*** DATA PROVIDED Section Begins ***

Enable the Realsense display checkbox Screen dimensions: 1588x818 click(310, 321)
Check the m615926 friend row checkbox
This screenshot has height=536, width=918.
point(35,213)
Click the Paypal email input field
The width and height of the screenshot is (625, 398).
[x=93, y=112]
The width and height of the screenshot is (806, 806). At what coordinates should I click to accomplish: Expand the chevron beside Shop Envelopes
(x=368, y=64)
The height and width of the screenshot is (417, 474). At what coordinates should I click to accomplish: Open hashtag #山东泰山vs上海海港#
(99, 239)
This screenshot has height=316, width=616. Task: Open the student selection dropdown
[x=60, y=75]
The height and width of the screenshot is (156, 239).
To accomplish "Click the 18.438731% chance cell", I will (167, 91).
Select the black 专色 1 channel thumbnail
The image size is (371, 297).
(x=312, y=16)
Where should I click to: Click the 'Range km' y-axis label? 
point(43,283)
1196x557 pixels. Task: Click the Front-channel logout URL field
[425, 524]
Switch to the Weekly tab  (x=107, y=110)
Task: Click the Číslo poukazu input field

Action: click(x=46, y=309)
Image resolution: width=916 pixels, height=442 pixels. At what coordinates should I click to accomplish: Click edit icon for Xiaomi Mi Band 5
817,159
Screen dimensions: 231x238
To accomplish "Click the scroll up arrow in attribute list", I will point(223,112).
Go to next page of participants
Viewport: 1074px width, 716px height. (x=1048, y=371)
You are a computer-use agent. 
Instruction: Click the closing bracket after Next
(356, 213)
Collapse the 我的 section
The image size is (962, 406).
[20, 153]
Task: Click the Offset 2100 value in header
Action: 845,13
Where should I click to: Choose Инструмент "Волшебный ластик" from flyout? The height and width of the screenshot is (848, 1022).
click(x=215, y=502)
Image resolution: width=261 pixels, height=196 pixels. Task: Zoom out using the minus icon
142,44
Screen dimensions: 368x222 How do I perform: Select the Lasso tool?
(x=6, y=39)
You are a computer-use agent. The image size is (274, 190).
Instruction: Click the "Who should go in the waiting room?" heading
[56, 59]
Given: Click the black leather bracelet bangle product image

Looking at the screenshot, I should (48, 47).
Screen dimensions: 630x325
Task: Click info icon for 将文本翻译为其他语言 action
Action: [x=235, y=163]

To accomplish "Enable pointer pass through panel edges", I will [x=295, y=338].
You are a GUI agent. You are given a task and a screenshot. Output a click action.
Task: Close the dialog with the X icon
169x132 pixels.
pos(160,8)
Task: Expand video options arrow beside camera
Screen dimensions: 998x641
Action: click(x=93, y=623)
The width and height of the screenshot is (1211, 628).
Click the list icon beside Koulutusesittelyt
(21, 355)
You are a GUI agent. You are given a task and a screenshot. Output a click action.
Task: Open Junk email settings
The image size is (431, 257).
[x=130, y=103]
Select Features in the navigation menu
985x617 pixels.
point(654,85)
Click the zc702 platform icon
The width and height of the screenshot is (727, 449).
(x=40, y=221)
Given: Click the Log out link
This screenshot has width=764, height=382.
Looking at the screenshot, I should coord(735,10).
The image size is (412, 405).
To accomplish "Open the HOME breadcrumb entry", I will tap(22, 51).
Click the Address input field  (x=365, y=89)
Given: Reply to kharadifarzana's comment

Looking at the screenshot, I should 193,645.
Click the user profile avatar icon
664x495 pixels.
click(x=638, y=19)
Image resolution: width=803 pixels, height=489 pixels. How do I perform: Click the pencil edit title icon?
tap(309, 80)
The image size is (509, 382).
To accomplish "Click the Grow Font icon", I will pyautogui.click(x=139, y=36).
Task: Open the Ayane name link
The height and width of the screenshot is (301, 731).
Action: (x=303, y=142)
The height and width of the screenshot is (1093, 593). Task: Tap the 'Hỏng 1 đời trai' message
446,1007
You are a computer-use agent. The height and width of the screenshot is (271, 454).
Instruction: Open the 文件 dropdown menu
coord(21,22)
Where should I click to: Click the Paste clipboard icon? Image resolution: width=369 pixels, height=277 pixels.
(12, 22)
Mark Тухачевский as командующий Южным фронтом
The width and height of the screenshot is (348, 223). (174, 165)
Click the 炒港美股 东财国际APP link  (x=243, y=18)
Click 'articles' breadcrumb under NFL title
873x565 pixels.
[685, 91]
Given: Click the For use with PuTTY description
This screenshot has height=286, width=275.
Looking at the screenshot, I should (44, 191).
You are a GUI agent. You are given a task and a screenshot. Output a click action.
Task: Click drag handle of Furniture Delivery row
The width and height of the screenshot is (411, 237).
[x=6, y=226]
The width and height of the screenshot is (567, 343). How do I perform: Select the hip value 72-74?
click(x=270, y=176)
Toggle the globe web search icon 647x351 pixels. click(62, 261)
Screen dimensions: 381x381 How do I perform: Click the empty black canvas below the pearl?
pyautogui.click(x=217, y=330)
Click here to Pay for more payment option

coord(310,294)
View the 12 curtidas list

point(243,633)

*** DATA PROVIDED Section Ends ***

--- ASSIGNMENT ---
Each line above that contains the string "Enable" should be identified and copied.

--- EXERCISE ANSWER ---
Enable the Realsense display checkbox Screen dimensions: 1588x818 click(310, 321)
To accomplish "Enable pointer pass through panel edges", I will [x=295, y=338].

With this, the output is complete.